Sorry if this was either too personal, boring or just all over the place but I truly appreciate how understanding and supportive you all are. Being able to use this blog as an outlet has been very helpful and I plan to continue to do so. Hopefully, it can help someone else who is currently going through a rough time just trying to figure out where to go next. Thank you for reading and I truly appreciate you.
R.I.P to my mother who showed me the path to accepting myself even til the end. I love you.
7 Replies to “Where Would I Be Without Anime?”
Thank you for sharing your story! It’s always nice to read about the tales behind what brought us together on this platform.

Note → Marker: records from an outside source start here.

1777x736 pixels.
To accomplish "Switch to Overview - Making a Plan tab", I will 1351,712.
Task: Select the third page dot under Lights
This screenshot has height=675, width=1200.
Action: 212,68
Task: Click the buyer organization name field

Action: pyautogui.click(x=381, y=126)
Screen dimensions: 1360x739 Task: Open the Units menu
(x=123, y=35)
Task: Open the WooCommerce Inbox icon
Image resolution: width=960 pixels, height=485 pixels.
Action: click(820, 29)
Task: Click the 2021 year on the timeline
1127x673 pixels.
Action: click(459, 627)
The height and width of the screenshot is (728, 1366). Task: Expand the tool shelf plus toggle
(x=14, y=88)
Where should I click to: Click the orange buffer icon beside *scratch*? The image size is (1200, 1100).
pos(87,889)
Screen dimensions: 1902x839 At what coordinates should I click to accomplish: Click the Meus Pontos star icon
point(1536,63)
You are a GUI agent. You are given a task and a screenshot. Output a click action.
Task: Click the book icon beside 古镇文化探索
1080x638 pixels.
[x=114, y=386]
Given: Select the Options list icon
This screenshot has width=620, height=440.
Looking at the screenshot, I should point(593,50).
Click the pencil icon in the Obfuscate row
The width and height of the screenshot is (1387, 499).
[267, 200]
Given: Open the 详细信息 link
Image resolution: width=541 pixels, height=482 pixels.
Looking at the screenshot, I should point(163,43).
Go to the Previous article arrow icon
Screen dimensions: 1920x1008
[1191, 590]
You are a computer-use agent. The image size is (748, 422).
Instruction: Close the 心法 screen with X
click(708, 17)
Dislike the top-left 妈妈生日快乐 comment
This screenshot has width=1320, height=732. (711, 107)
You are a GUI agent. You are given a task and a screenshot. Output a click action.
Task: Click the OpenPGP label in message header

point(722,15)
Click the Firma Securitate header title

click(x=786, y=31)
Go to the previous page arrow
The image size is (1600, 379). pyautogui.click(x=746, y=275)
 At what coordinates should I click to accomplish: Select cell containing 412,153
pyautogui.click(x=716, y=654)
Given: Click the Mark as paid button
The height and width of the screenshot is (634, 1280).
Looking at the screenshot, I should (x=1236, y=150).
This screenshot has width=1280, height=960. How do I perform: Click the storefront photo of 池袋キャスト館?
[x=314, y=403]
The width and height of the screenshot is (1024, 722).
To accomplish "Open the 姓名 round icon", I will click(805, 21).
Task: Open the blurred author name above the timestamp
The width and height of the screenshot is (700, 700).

I feel the same! Thanks for reading:)
Being bullied hella sucks. I never got bullied for being into anime because I didn’t really get into it until I was out of high school, but afterwards I did get a lot of crap for being a brown girl (although I identify as a non-binary now) who liked video games and anime. Or if people did believe that my passion was genuine, then it usually came with “Oh you’re Asian, of course you like video games.” (-.-) I think if I didn’t have anime, I wouldn’t have the courage to pursue artistic aspirations (being an author, or being a literal artist) and I also wouldn’t have learned to accept myself for who I am. Anime can be very cheesy with their inspirational messages sometimes, but I fricking love those and they helped me through many tough times. Anime also helped re-ignite my love for literature via excellent storytelling, most of which was very original.
Thank you for sharing this. We’ve all had challenges in life but happy we are here together stronger than ever!
Thanks for sharing your story. I can relate to be the one known as the nerd in the class. My elementary school days are mostly full of bad memories. Anime still is an escape to me right now, but I see it more than that! Lots of positives for watching anime and meeting new friends is one of them. 🙂 I’m glad to hear that you feel very content with where you are now!!! That’s excellent. 😀
I agree. Happy I have anime to make many meaningful connections. Thanks for sharing. Always a pleasure hearing from you!
Shout out to all the black otaku. It’s always nice to see we’re not alone.